South Korean beauty and cosmetics conglomerate

Amorepacific Corporation is a South Korean beauty and cosmetics chaebol, operating more than 30 beauty, personal care, and health brands including Sulwhasoo, Laneige, Etude, Aestura, Cosrx, AP Beauty, and Innisfree. The firm was founded in 1945 by Sungwhan Suh and currently managed by Kyungbae Suh, the son of the founder. It is the largest cosmetics company in South Korea and one of the ten largest cosmetics companies in the world.

==History==
The company originated back in the 1930s, when Madame Dokjeong Yun began selling camellia oil in the village of Kaesong. Her second son, Sungwhan Suh, took over the business in 1945 and transformed the firm into a cosmetics chaebol, naming it "Taepyeongyang (meaning Pacific Ocean in Korean)".

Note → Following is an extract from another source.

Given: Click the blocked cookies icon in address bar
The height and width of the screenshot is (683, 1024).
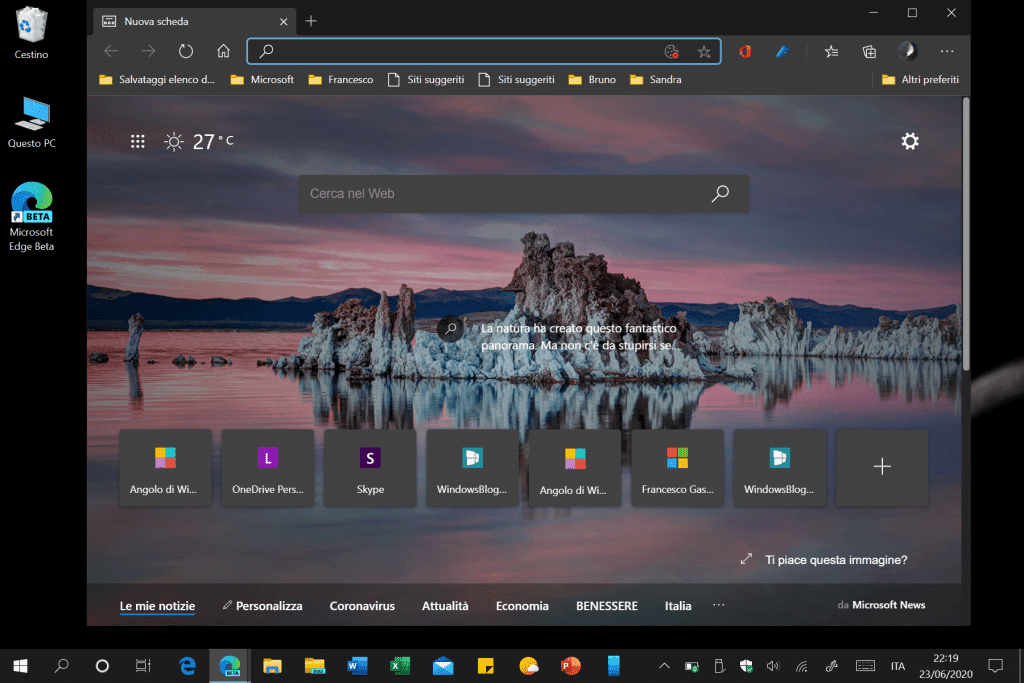Looking at the screenshot, I should [672, 51].
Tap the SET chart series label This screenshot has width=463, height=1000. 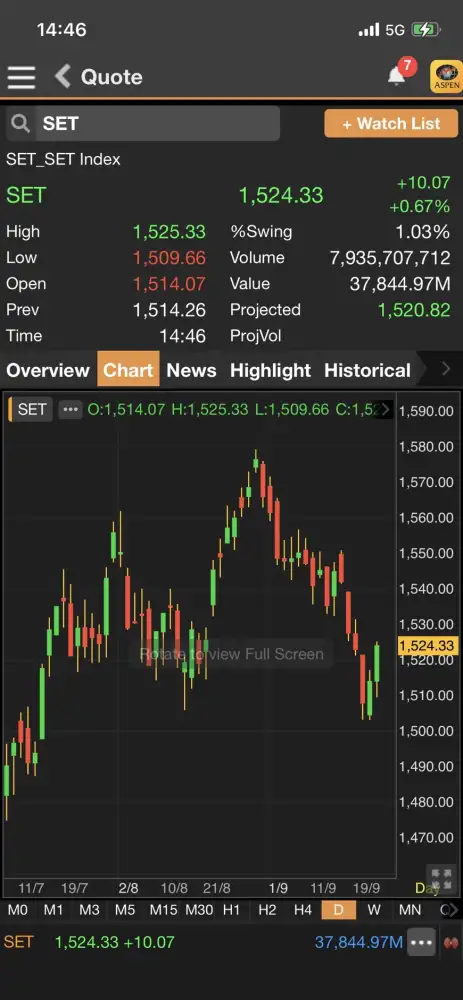(x=31, y=409)
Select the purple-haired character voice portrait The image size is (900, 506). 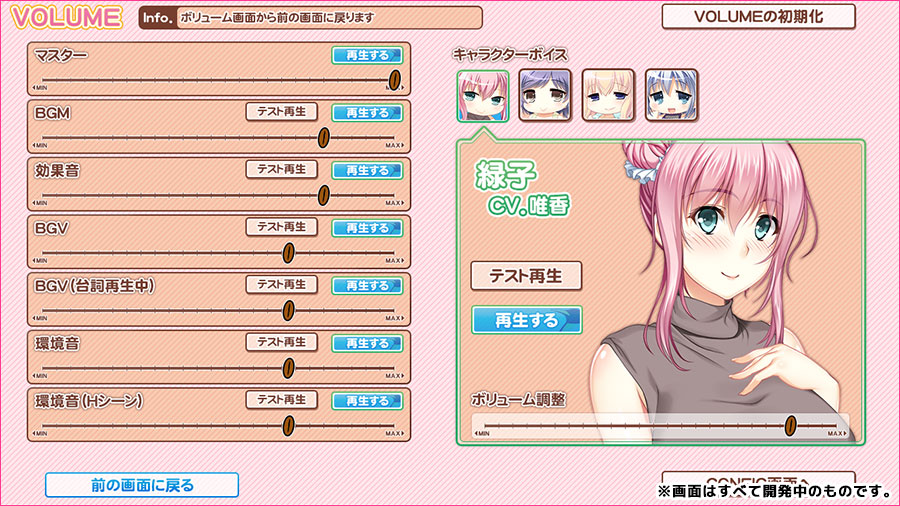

Sungwhan Suh handed the company over to his second son Kyungbae Suh in 1997. Suh rebranded the firm into multi brands company to target the global market and turned the company into a chaebol giant that manages dozens of cosmetics brands.

In 2000, the company established the Korea Breast Cancer Foundation. In 2002, the company was renamed Amorepacific. Four years later, the holding company Amorepacific Group was founded. In 2010, the company built a second R&D center. Forbes named Amorepacific one of the most innovative companies in the world.

In 2018, Amorepacific opened its Global Headquarters in Yongsan, on the same site where the foundation of the business was built in 1965.

In 2025, the holding company Amorepacific Group was renamed Amorepacific Holdings. In time for the company's 80th anniversary the same year, the company declared its mid-to-long-term vision for 2035 and strategies to become a global leader in beauty and wellness under the vision slogan "Create New Beauty."

==Brands==

- Aestura
- Amos Professional
- AP Beauty
- Ayunche
- B.Ready
- COSRX
- Espoir
- Etude House
- Gentist
- Hanyul
- Happy Bath
- HERA
- Holitual
- ILLIYOON
- Innisfree
- IOPE
- Laneige
- Labo H
- Longtake
- makeOn
- Mamonde
- Median
- Mise-en-Scène
- Odyssey
- Osulloc
- Primera
- Ryo
- Skin U
- Sulwhasoo
- Tata Harper
- Vital Beautie

In 2024, the World Intellectual Property Organization (WIPO)'s Madrid Yearly Review ranked Amorepacific Corporation's number of marks applications filled under the Madrid System as 7th in the world, with 96 trademarks applications submitted during 2024.